- [Document]
┌──
My understanding of an Oracle AI is that when answering any given question, that question consumes the whole of its utility function, so it has no motivation to influence future questions.

It could acausally trade with its other instances, so that a coordinated collection of many instances of predictors would influence the events so as to make each other's predictions more accurate.

Comment author: ciphergoth 12 May 2012 11:00:43AM 1 point [-]

Wow, OK. Is it possible to rig the decision theory to rule out acausal trade?

Comment author: Will_Newsome 12 May 2012 11:28:55PM *  1 point [-]

IIRC you can make it significantly more difficult with certain approaches, e.g. there's an OAI approach that uses zero-knowledge proofs and that seemed pretty sound upon first inspection, but as far as I know the current best answer is no. But you might want to try to answer the question yourself, IMO it's fun to think about from a cryptographic perspective.

Comment author: Vladimir_Nesov 13 May 2012 12:03:57AM *  0 points [-]

Probably (in practice; in theory it looks like a natural aspect of decision-making); this is too poorly understood to say what specifically is necessary. I expect that if we could safely run experiments, it'd be relatively easy to find a well-behaving setup (in the sense of not generating predictions that are self-fulfilling to any significant extent; generating good/useful predictions is another matter), but that strategy isn't helpful when a failed experiment destroys the world.
└──
- [Dataset excerpt]
┌──
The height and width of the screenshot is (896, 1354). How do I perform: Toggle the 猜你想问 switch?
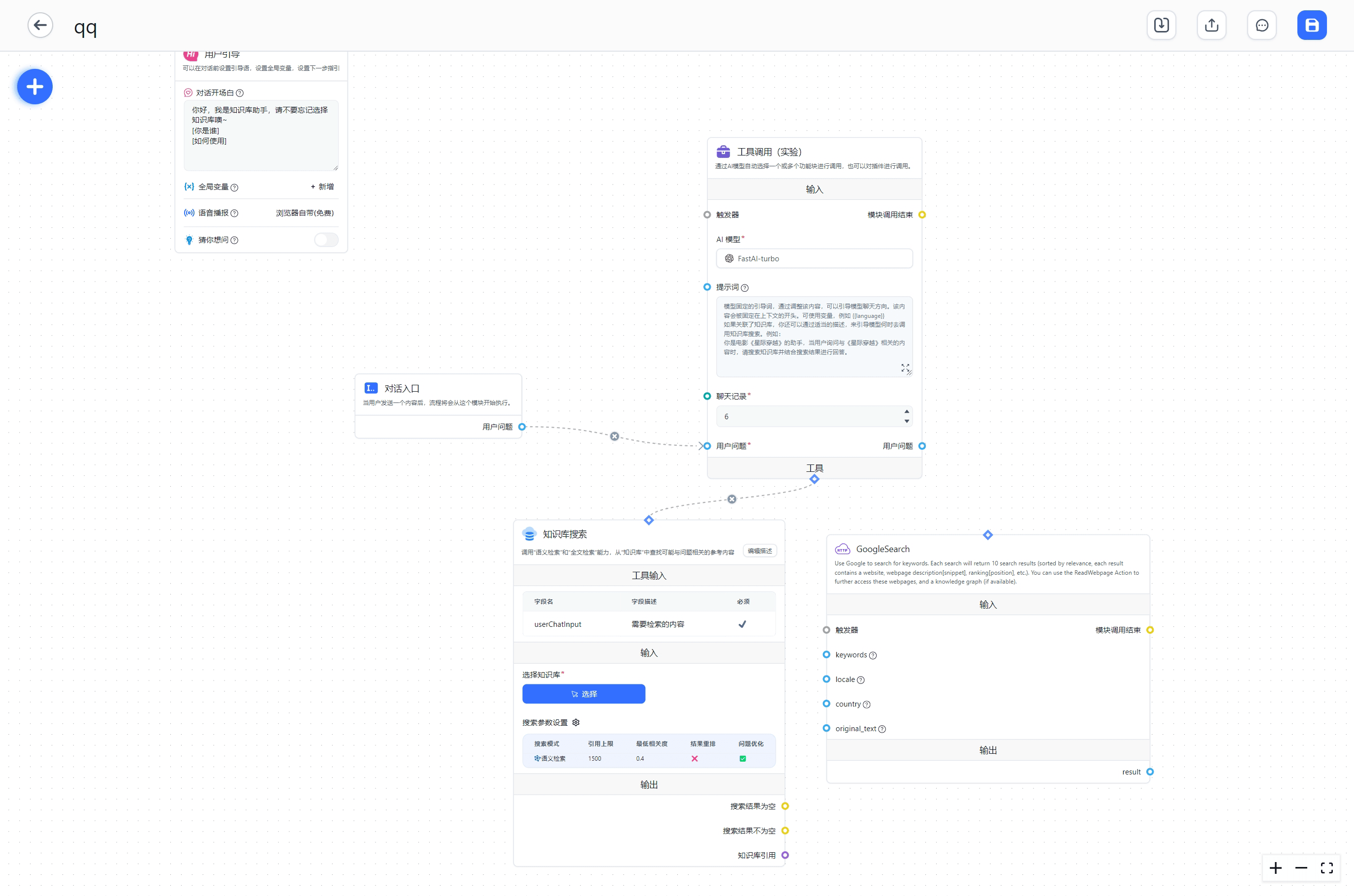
└──
- [What to work on]
A: Shorten the paragraph of the comment thread that opens "IIRC you can make it significantly more difficult" while keeping its main points.
B: Name every comment author given in the comment thread.
C: Quote the comment thread, starting with "Comment author: Vladimir_Nesov" and going on through "destroys the world.".

- [Answers to the tasks]
A: Some approaches can make acausal trade much harder. One example is an OAI approach that uses zero-knowledge proofs, which seemed sound at first inspection. Still, to the commenter's knowledge, the current best answer is no. The commenter suggests trying the question yourself, since it is fun to think about from a cryptographic angle.

B:
- ciphergoth
- Will_Newsome
- Vladimir_Nesov

C:
Comment author: Vladimir_Nesov 13 May 2012 12:03:57AM *  0 points [-]

Probably (in practice; in theory it looks like a natural aspect of decision-making); this is too poorly understood to say what specifically is necessary. I expect that if we could safely run experiments, it'd be relatively easy to find a well-behaving setup (in the sense of not generating predictions that are self-fulfilling to any significant extent; generating good/useful predictions is another matter), but that strategy isn't helpful when a failed experiment destroys the world.